Bien sûr, une communauté peut également détruire l'identité d'une personne. Une communauté doit rester consciente que pour sa propre force vitale, elle ne peut pas manquer l’identité, la liberté et la créativité des individus. La véritable unité doit "libérer" l'identité de l'individu, explique Teilhard de Chardin. Les personnes qui s'aiment vraiment deviennent plus conscientes de leur identité, en s’approchant davantage. La véritable unité n'asservit personne, ne veut pas soumettre, entraver ou mettre de côté quelqu'un. La véritable unité « super personnalise » selon Teilhard. La communauté élève l'individu au-dessus de lui-même. Mais cela n'est possible que si elle respecte pleinement l'individu. Dans une communauté, une personne doit pouvoir se réaliser.
La personne et la communauté forment en fait un lien vivant, un tout dynamique, dans lequel la communauté est présente dans la personne et la personne dans la communauté.
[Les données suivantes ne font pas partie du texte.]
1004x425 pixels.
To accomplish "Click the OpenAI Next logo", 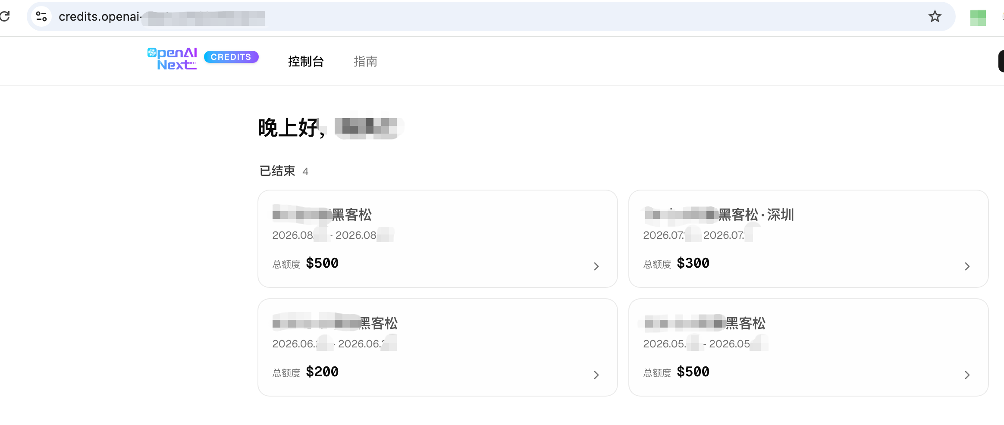I will [173, 59].
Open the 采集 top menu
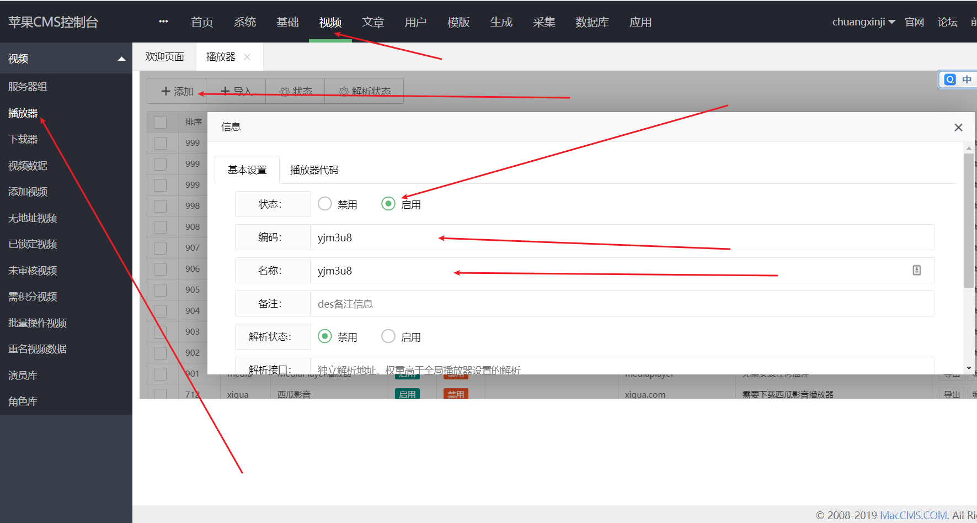 coord(544,22)
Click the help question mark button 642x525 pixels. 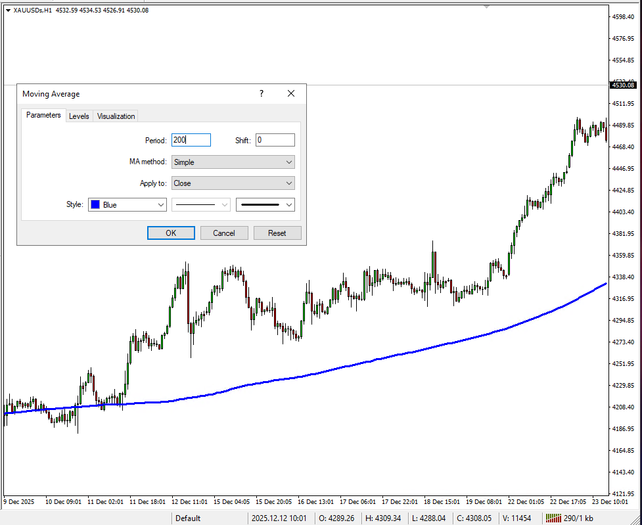(x=261, y=94)
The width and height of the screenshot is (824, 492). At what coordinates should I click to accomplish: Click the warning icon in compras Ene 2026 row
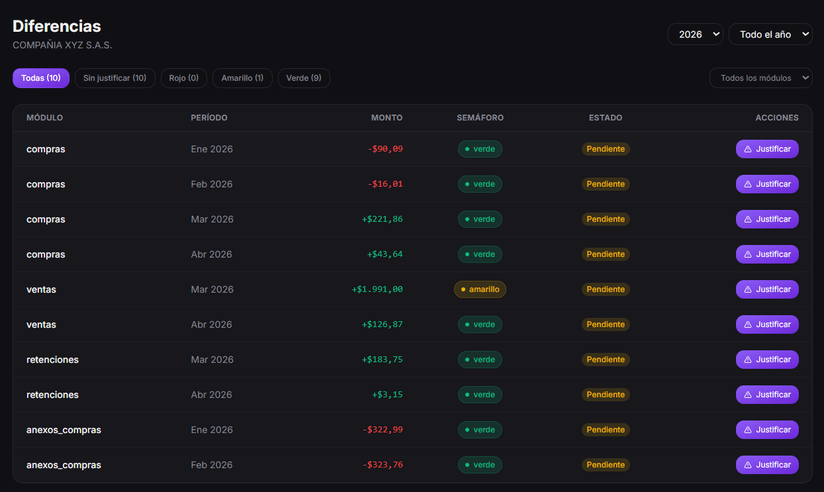[x=748, y=150]
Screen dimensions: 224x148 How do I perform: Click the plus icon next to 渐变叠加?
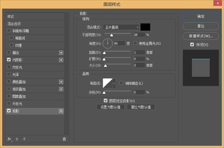61,89
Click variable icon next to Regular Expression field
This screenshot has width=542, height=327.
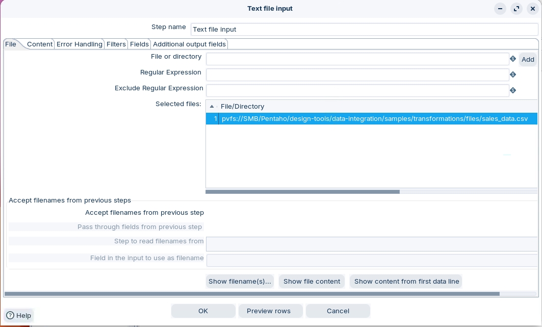[513, 74]
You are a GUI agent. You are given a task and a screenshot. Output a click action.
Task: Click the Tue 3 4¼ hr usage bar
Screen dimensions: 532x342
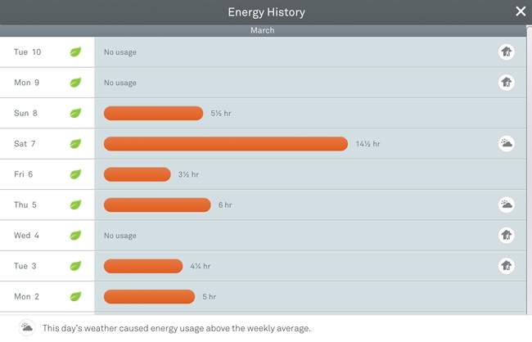pos(143,266)
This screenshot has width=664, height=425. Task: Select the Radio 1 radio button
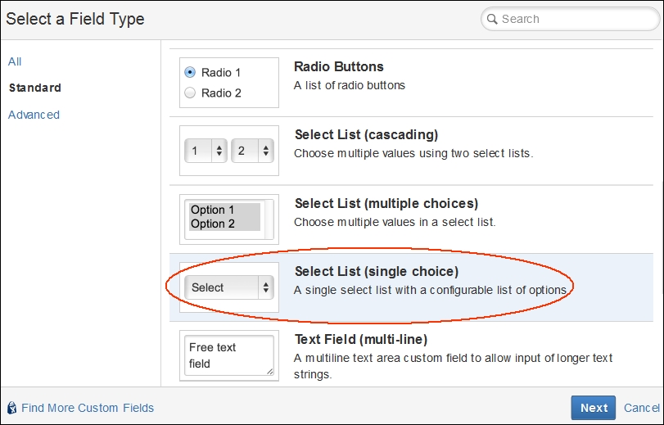190,72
La même chose peut être exprimée encore plus brièvement : la personne forme la communauté et la communauté forme la personne. Si une communauté est vraie, la contradiction entre la communauté et la personne n'est jamais ressentie comme désavantageuse. Il y aura toujours une certaine contradiction, car nous devons toujours traiter avec « d'autres » personnes qui doivent être respectées et aimées dans leur altérité (avec leurs propres désirs et leurs propres idées). Mais cela ne doit pas signifier un danger pour sa propre personnalité ; cela pourrait et devrait être un enrichissement. Une bonne communauté est : où toutes les personnes se portent bien.
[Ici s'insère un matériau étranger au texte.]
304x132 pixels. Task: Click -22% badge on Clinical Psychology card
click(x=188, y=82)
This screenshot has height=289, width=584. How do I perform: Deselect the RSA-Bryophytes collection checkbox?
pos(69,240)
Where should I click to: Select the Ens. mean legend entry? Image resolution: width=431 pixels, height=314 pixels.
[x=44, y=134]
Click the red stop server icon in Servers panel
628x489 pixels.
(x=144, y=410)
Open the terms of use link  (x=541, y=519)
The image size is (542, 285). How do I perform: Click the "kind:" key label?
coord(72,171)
Ni la communauté ni l'individu ne doivent se considérer comme une fin en soi. Ici, il est également très dangereux de parler de but et de moyens. Si l'on prétend que la personne est un moyen de service à la communauté, alors la personne humaine est dégradée. Une personne ne peut jamais et pour rien être un moyen, car elle est une valeur irremplaçable en soi. On ne peut pas non plus dire que la communauté est un moyen au service de la personne. Dans ce cas, la communauté est dégradée. Parce que la communauté n'est jamais une « chose », mais l'ensemble d'un certain nombre de personnes. Si l'on considérait la communauté comme un moyen au service de sa propre personnalité, cela reviendrait à ceci : on utiliserait les autres comme moyen pour sa propre personne. Il va sans dire que cela est éthiquement irresponsable. Il est donc important de maintenir un équilibre entre l'influence mutuelle de la personne sur la communauté et de la communauté sur la personne. On pourrait peut-être le décrire ainsi : chaque personne est la communauté d'une manière différente, nouvelle, originale et irremplaçable.